** Document passage **
::::

STDs as defined in [29] are a method for formally describing properties of devices that follow the CORBA Smart Transducer Interface standard (the descriptions themselves are currently not part of the standard).

The STD uses XML [30] as the primary representation mechanism for all relevant system aspects. Together with related standards, such as XML Schema or XSLT, XML provides advanced structuring, description, representation, and transformation capabilities. XML is becoming the de facto standard for data representation and has extensive support throughout the industry. Some examples where XML has already been used for applications in the fieldbus domain can be found in [3133].

As the name implies, STDs describe the properties of nodes in the smart transducer network. The STD format is used for both describing static properties of a device family (comparable to classic datasheets) and devices that are configured as part of a particular application (e.g., if the local STD also contains the local node address). The properties described in STDs cover microcontroller information (e.g., controller vendor, clock frequency, and clock drift), node information (e.g., vendor name, device name/version, and node identifiers), protocol information, and node service information specifying the behavior and the capabilities of a node. In the current approach, a service plays a similar role as a functional profile (see Section 3.5.1) or function block. The functional units align to the interface model of the CORBA STI standard [34].

It is not always possible to store all relevant information outside the node, but by focusing on reducing the amount of required information on the node to the minimum, extensive external meta-information can be used without size constraints. The reference to this external information is the unique combination of series and serial number of the node. The series number is identical for all nodes of the same type. The serial number identifies the instance of a node among all nodes of a series.

::::

** Information provided **
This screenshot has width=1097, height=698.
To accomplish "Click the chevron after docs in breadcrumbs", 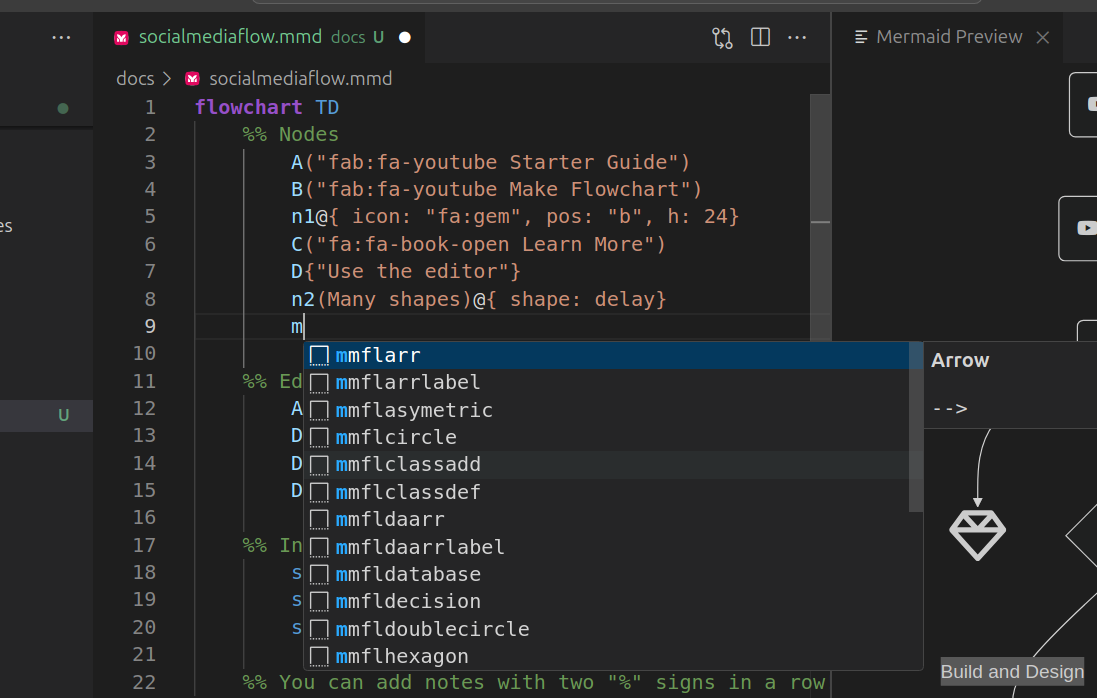I will click(x=167, y=77).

::::

** Exercise task 1 **
In the passage on smart transducer descriptions, what serves as the reference to a node's external information?
** Exercise task 2 **
List the categories of properties that the passage on smart transducer descriptions says STDs cover.
The data isn't needed for the tasks.

** Problem solution 1 **
The unique combination of the node's series and serial number.

** Problem solution 2 **
- Microcontroller information
- Node information
- Protocol information
- Node service information